**Prompt 1:** According to the page excerpt, what is the name of the container that runs in each host and updates the IP routing table?

**Page excerpt:**
** BEGIN **

It uses a IP-only routing connectivity to connect containers. It does not need tunneling and virtual multicast or broadcast. It is an implementation of the Container Network Interface protocol: a plug and play networking capability with the goal to support adding and removing container easily with dynamic IP address assignment. Each container has an IP address as Node has one too. When a pod is scheduled the orchestrator calls CNI plugin, Calico, which defines the IP address to use, and persists the states in etcd. There is a container, called felix, which runs in each host and modifies the linux kernel to reference the new IP address in IP routing table. There is also a BGP component that propagated the IP address to all the node of the cluster so they can send connection to this new IP address. This is to flatten the network.

Container Network Interface?¶

Apply the network as software approach to container but focusing of connecting workload (or remove it) instead of doing lower level of network configuration. Network policy for security is not in CNI.

** END **

**Prompt 2:** Please convert the listing, from the line containing "640x400 pixels. At" down to the end of the listing, into a Markdown table with columns n and Line. Number the rows and skip blank lines.

Dataset rows
** BEGIN **

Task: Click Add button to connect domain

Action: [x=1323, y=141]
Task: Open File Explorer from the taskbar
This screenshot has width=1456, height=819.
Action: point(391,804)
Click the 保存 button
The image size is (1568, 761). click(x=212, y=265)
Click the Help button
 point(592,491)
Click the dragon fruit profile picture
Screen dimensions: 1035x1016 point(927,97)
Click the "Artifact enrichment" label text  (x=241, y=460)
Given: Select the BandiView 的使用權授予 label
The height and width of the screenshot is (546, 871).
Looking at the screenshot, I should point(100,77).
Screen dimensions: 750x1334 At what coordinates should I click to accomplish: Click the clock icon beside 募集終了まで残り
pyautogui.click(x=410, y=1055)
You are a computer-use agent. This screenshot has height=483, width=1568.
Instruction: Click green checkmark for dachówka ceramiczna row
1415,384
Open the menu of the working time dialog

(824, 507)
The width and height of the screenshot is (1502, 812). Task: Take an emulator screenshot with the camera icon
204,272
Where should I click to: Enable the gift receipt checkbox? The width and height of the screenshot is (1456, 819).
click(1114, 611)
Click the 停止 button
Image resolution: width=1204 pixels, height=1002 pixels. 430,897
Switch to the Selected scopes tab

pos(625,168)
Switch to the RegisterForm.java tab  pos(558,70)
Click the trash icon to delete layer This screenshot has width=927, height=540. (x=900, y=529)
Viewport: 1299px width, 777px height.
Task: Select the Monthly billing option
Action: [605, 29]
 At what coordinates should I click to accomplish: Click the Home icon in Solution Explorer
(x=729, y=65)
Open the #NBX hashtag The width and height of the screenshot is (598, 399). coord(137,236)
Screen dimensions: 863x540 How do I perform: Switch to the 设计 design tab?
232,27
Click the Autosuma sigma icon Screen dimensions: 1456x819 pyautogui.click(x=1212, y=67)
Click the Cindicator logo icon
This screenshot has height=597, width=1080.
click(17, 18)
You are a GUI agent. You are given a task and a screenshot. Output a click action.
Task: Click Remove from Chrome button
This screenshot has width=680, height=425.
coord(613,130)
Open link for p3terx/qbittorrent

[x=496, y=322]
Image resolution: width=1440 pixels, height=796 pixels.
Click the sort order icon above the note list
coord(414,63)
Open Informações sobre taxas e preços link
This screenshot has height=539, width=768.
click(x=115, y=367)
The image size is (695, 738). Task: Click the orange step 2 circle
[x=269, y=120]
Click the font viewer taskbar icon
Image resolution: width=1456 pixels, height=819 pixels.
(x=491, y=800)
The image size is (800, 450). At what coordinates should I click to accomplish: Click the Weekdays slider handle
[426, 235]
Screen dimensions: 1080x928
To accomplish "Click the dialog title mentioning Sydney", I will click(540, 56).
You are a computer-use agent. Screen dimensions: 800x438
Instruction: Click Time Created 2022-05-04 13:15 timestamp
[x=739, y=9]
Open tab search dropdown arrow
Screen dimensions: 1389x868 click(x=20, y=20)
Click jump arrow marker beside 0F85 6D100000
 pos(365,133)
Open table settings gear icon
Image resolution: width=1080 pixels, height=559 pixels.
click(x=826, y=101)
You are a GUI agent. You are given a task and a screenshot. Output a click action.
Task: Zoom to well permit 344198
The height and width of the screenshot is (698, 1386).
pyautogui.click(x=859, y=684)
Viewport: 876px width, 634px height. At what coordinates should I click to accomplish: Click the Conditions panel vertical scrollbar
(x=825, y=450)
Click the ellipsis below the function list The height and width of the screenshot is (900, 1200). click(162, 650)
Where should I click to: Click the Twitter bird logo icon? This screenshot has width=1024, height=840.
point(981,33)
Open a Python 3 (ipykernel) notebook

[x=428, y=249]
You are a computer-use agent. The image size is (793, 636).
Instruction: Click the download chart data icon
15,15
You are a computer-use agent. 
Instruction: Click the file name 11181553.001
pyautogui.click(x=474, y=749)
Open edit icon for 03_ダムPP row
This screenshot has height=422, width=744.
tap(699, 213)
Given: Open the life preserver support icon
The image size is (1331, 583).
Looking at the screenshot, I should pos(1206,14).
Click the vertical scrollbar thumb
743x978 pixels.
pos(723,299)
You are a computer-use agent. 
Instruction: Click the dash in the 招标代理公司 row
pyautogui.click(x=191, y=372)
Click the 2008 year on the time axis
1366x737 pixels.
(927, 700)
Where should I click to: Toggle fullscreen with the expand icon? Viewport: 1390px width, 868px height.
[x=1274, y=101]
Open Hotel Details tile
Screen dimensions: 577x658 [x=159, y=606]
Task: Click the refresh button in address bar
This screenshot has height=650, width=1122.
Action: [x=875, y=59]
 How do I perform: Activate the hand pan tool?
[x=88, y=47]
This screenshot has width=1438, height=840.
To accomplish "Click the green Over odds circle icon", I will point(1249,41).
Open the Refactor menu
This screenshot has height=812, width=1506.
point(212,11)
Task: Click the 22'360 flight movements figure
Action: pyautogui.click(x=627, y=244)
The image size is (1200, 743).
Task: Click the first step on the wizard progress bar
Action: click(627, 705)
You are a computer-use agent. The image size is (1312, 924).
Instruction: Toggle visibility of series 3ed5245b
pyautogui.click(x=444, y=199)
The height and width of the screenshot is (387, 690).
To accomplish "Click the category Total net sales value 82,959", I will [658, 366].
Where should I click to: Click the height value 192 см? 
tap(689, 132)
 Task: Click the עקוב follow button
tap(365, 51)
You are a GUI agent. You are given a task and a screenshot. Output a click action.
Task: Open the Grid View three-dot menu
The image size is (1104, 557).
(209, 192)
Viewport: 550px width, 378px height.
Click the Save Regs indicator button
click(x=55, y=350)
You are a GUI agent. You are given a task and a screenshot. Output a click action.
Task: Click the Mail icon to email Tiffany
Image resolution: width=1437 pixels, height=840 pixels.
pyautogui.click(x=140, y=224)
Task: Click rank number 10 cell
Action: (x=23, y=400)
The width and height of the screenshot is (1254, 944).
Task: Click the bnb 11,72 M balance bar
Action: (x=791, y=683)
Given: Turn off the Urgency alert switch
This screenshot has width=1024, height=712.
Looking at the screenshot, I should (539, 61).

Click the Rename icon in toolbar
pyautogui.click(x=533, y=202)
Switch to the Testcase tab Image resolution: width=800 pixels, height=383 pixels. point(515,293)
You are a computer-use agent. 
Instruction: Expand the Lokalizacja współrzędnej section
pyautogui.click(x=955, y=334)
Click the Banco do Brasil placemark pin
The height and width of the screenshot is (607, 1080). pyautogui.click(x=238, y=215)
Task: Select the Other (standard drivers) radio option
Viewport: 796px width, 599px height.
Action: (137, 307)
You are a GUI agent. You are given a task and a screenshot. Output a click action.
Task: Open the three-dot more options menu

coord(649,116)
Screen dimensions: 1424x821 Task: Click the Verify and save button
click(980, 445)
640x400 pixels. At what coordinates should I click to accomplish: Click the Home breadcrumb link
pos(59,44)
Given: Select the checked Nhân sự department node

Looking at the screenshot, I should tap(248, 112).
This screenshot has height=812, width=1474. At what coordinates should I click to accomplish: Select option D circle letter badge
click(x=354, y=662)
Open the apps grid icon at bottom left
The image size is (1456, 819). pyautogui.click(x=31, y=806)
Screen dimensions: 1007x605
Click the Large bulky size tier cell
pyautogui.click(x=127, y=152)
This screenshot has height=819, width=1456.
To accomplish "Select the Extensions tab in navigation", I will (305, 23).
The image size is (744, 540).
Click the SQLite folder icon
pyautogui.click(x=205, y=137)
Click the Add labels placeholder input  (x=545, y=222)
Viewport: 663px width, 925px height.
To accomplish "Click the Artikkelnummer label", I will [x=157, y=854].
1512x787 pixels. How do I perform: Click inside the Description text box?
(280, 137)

** END **

**Complete output 1:** felix

**Complete output 2:**
| n | Line |
|---|---|
| 1 | 640x400 pixels. At what coordinates should I click to accomplish: Click the Home breadcrumb link |
| 2 | pos(59,44) |
| 3 | Given: Select the checked Nhân sự department node |
| 4 | Looking at the screenshot, I should tap(248, 112). |
| 5 | This screenshot has height=812, width=1474. At what coordinates should I click to accomplish: Select option D circle letter badge |
| 6 | click(x=354, y=662) |
| 7 | Open the apps grid icon at bottom left |
| 8 | The image size is (1456, 819). pyautogui.click(x=31, y=806) |
| 9 | Screen dimensions: 1007x605 |
| 10 | Click the Large bulky size tier cell |
| 11 | pyautogui.click(x=127, y=152) |
| 12 | This screenshot has height=819, width=1456. |
| 13 | To accomplish "Select the Extensions tab in navigation", I will (305, 23). |
| 14 | The image size is (744, 540). |
| 15 | Click the SQLite folder icon |
| 16 | pyautogui.click(x=205, y=137) |
| 17 | Click the Add labels placeholder input  (x=545, y=222) |
| 18 | Viewport: 663px width, 925px height. |
| 19 | To accomplish "Click the Artikkelnummer label", I will [x=157, y=854]. |
| 20 | 1512x787 pixels. How do I perform: Click inside the Description text box? |
| 21 | (280, 137) |